Disbelief is dominating the reaction. Kensington is a byword for palatial wealth; the richest seat in England with house prices hitting £43m on one exclusive private road. The Kensington of Made in Chelsea and Notting Hill, the Kensington of milk-white Regency facades and glamorous cocktail bars, does not seem a place where a Corbyn “soak the rich” speech would be greeted warmly.
This does not tell the whole story. Nor does the explanation that Brexit dynamics alone are behind the shock, although doubtless they helped. Kensington is routinely misunderstood. The north of the seat holds serious deprivation, with two in five children in the Golborne Ward in poverty. The lifestyles of the Notting Hill set can be viewed from the tower blocks that jostle for space, cheek by jowl, with the mansions.
Even the mansions tell strange stories. Often tiny, badly-furnished box-rooms will be up for rent in fine buildings.
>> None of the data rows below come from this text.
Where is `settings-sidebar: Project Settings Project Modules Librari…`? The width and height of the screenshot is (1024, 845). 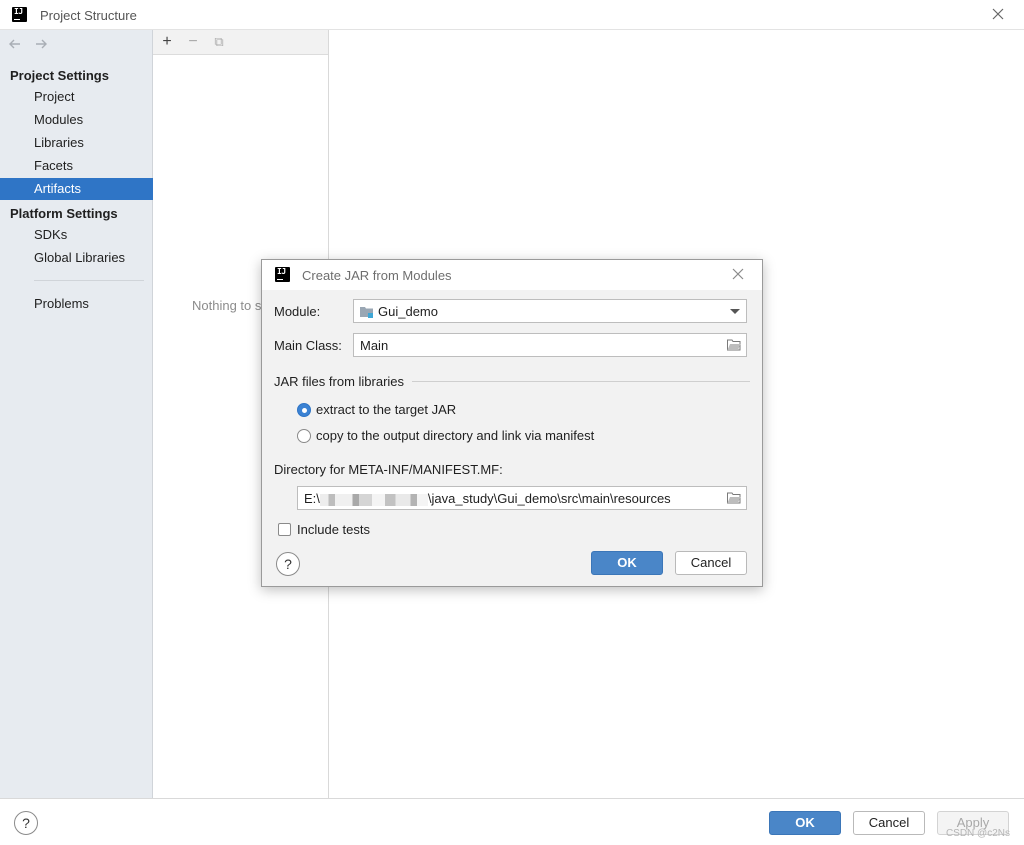 settings-sidebar: Project Settings Project Modules Librari… is located at coordinates (76, 414).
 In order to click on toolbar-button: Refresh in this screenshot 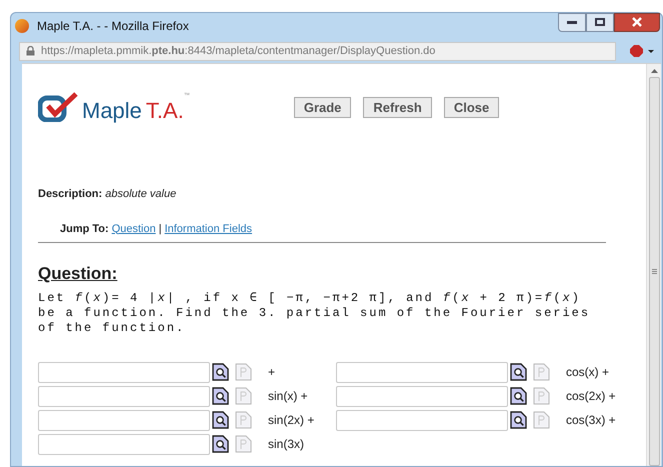, I will do `click(398, 107)`.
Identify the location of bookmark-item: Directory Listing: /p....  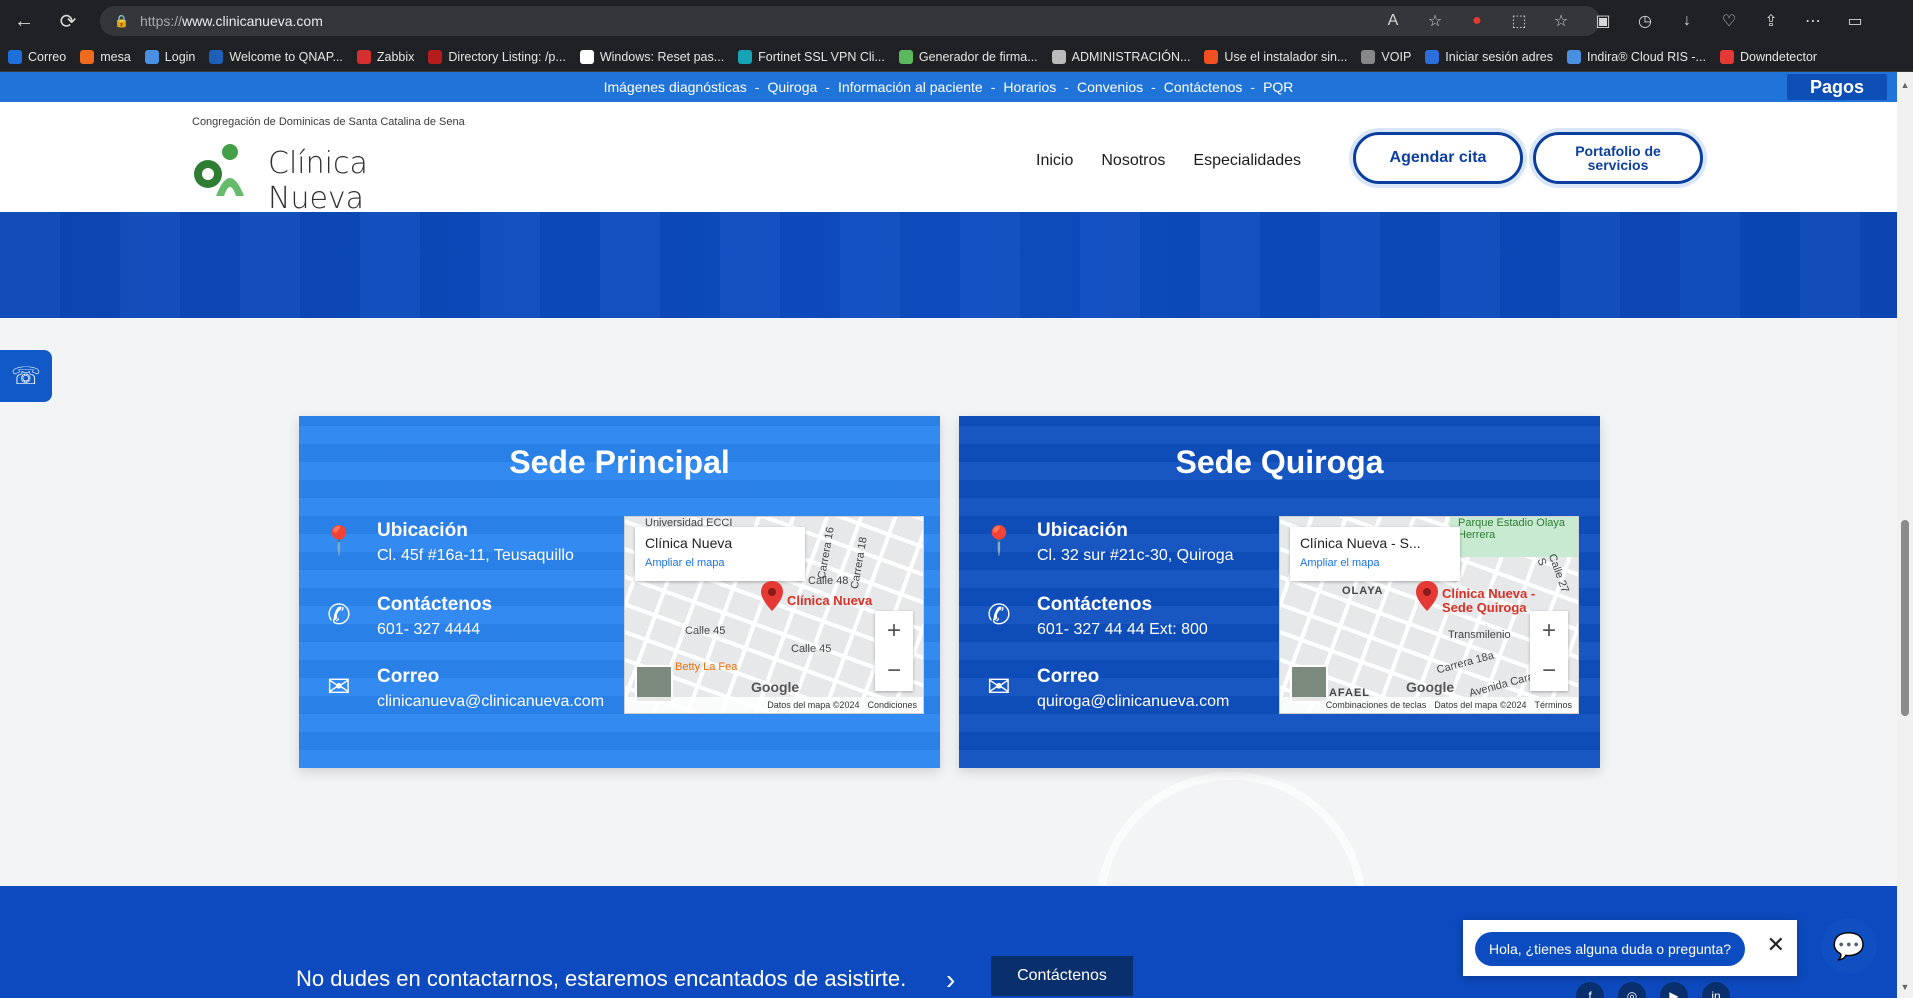
(497, 56).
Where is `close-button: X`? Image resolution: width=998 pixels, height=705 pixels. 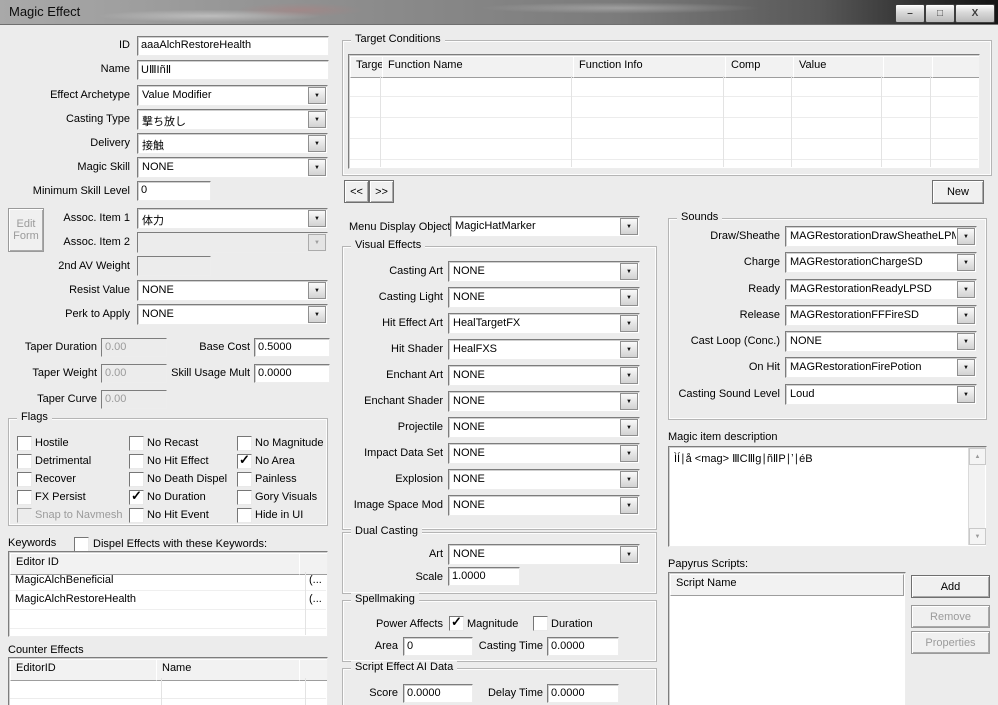 close-button: X is located at coordinates (975, 14).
I grew up on an a grand street in a Georgian house off Cromwell Road that had been split into dozens of small flats run by a rogue landlord who allowed damp, mould and vermin to run riot. The Town Hall turned a blind eye and eventually a charity bailed us out.
It’s not just hidden poverty that made Labour triumph possible. My school – the first London comprehensive – contained a melting pot of people from all classes and cultures (today just over 60 per cent of residents in the wider council area do not identify as White British). Many were from groups with a deep sense of community and solidarity. The conclusions drawn were often left-leaning ones even when we didn’t know it, and a spirit of defiance lurked.
That spirit has always existed. The West Indian community, corralled into slums that now sell for millions, came under repeated racist gang attacks during the 1950s. They were unbeaten, and the anti-racist movement helped give birth to the famous Notting Hill Carnival. Punk rock came to Kensington too; The Clash practiced in Trellick Tower and The Jam posed under the Westway.
Today, strange political alliances break out over disparate causes. From right- and left-wing locals uniting to save the Portobello Road Market, millionaire celebs opposing bus routes on their roads, or intra-Tory rows about oligarchs building super-basements for their cars, there is never a dull moment.
Yet when I lived there, there was also widespread disillusionment. Non-voting was common, even among people with strong opinions. Some would loyally trudge to the polling station for Labour, but not expect anything to come of it. The Liberal Democrats were sometimes seen as the only viable alternative.
Corbyn changed that. Hundreds joined the local Labour party. While we don’t know exactly what caused the election surge, it seems that a coalition of liberal middle class voters and disenfranchised working class voters, backed by a mass of young people, seems to have emerged in England’s wealthiest seat.
Corbyn’s pitch, based on redressing giant inequalities in order to fund a better society, will have struck a chord in a place where such inequalities are so obvious.
There is a further local story. A small crowd gathered outside the Town Hall last night in a rousing victory rally of the kind rarely seen for a local politician. Labour’s project is represented in Kensington by a pro-Corbyn MP, Emma Dent Coad. But she is more than her party – she is a trusted, veteran local councillor and activist.
She is known as someone who speaks truth to power and gets stuff done. When contrasted with the tone of local politics sometimes, such as the Conservative council’s chief whip yelling at parents in a special needs travel meeting to “shut up”, such integrity shines brighter. While still in school, I complained our academy conversion was being railroaded through, and she was one of few local politicians to champion the cause. As a housing campaigner she has combined community activism with a comprehensive grasp of the policy area that she uses to hold anyone who lets down her residents to account.
There is plenty to hold to account. Kensington and Chelsea is at the top of the firing line for £600m in expected cuts to London schools. Libraries, childcare and other key services have been slashed. The area’s desirability is fuelling ever-more luxury flats instead of affordable homes or local amenities. As the fanfare fades, Kensington’s new MP will have her work cut out. How she performs, along with new Labour MPs in Conservative areas like Canterbury and Leamington, will determine whether the party can advance on its gains.
The Kensington surge is not a miracle, but it is a triumph. It is a triumph that could only have been achieved by hard local organising standing alongside a bold programme that can inspire people to the polling stations. In that sense – as curious as the place can be – it is not that much different from the rest of Britain.